● **Assigned task**
Go through the data below and return each line containing the word "screenshot".

(Stored data entries)
________________
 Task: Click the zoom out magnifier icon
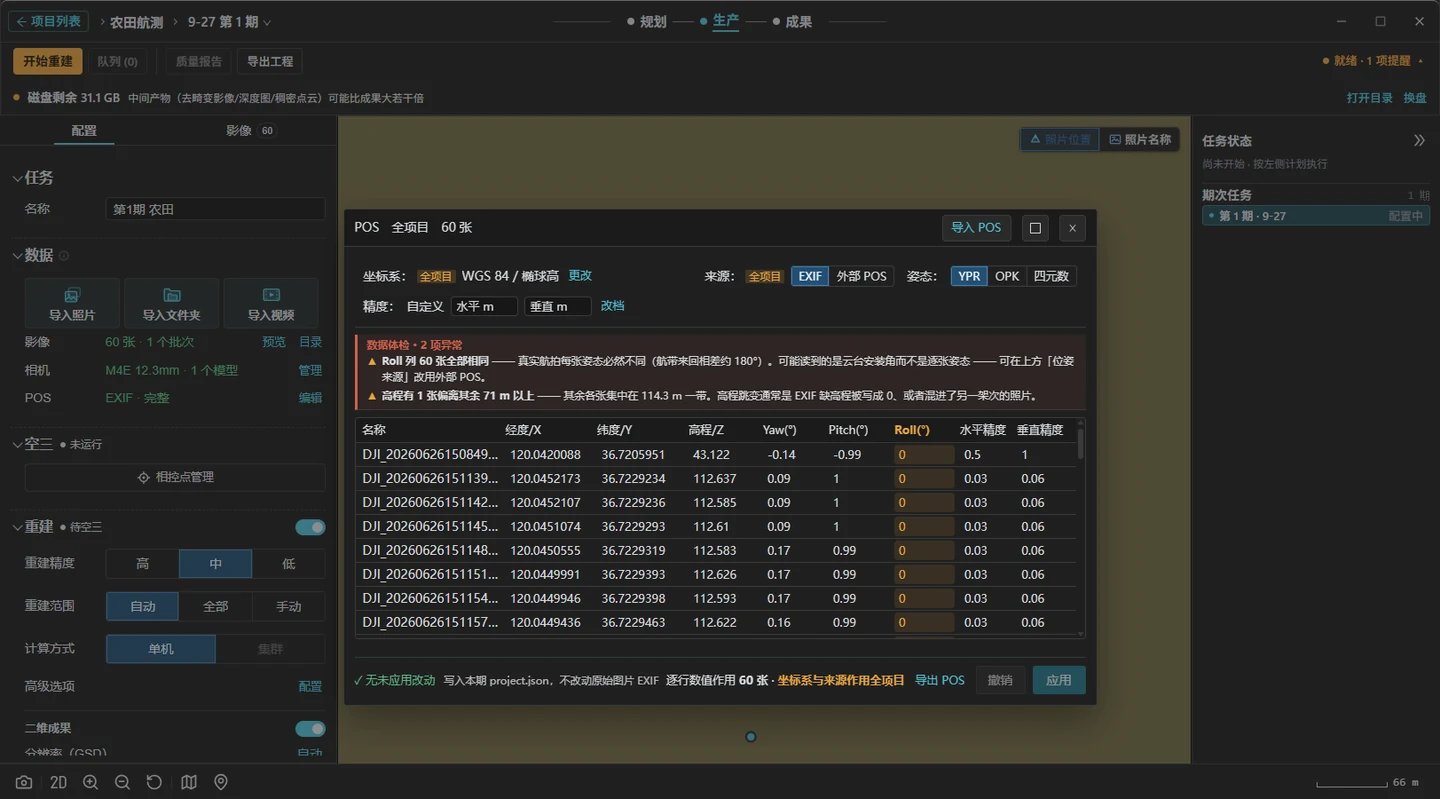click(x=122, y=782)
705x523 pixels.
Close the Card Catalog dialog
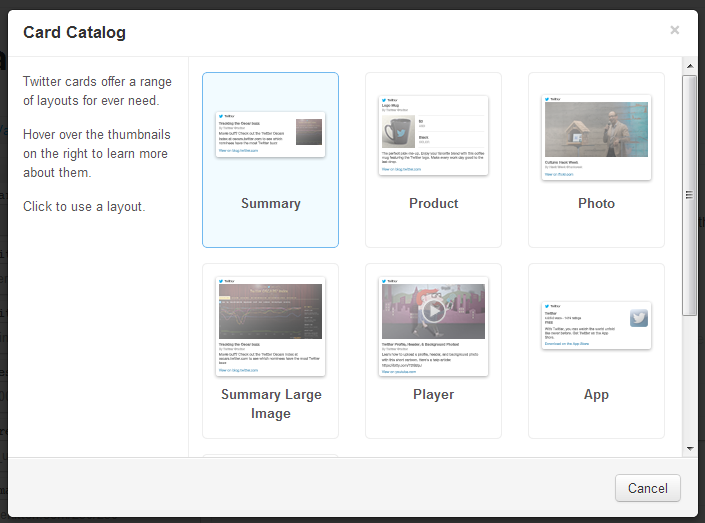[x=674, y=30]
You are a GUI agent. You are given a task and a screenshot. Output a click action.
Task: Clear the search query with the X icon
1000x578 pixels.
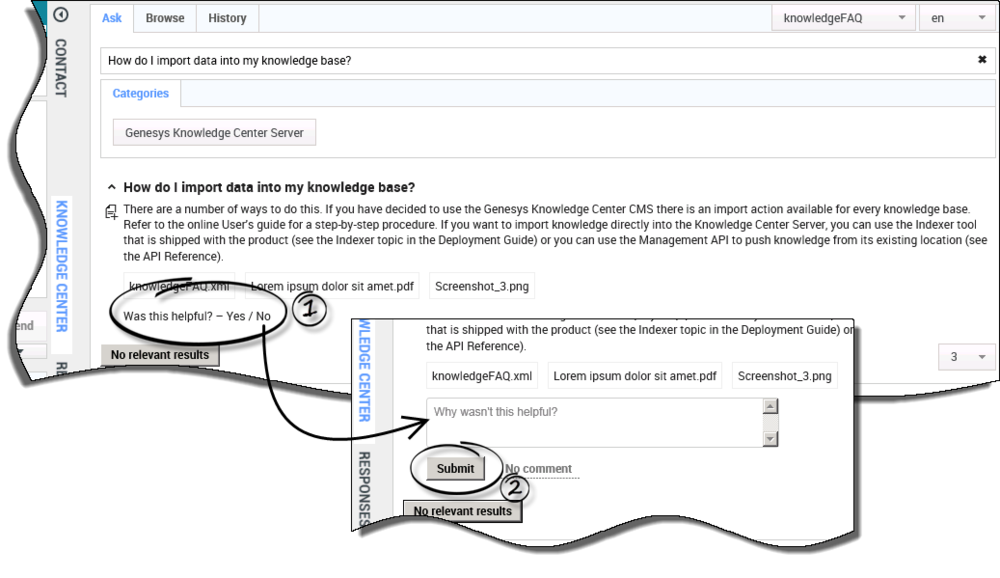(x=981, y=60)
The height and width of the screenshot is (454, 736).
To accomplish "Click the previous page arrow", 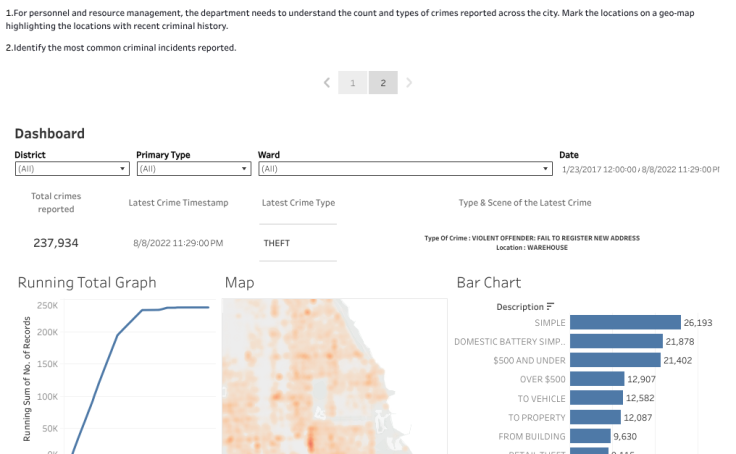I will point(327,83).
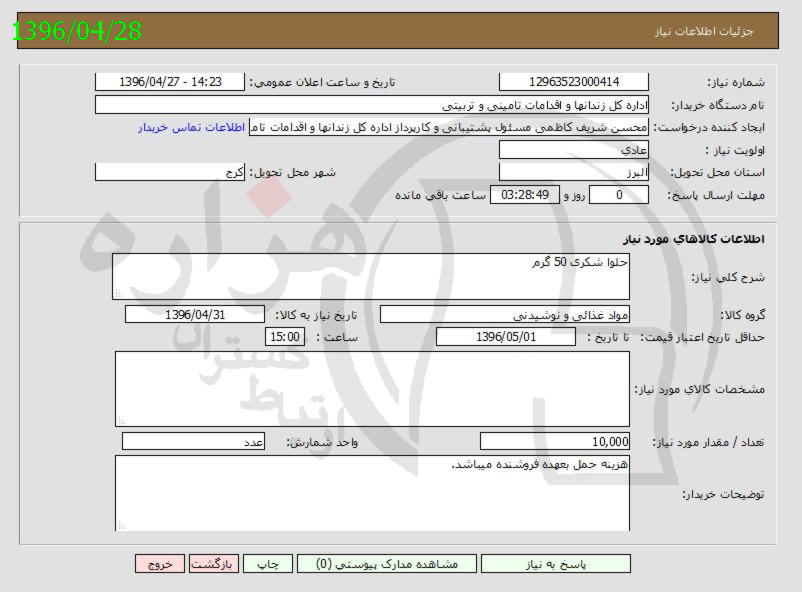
________________
● **Solution for this exercise**
You are a GUI agent. You are given a task and a screenshot. Output a click action.
The height and width of the screenshot is (454, 736).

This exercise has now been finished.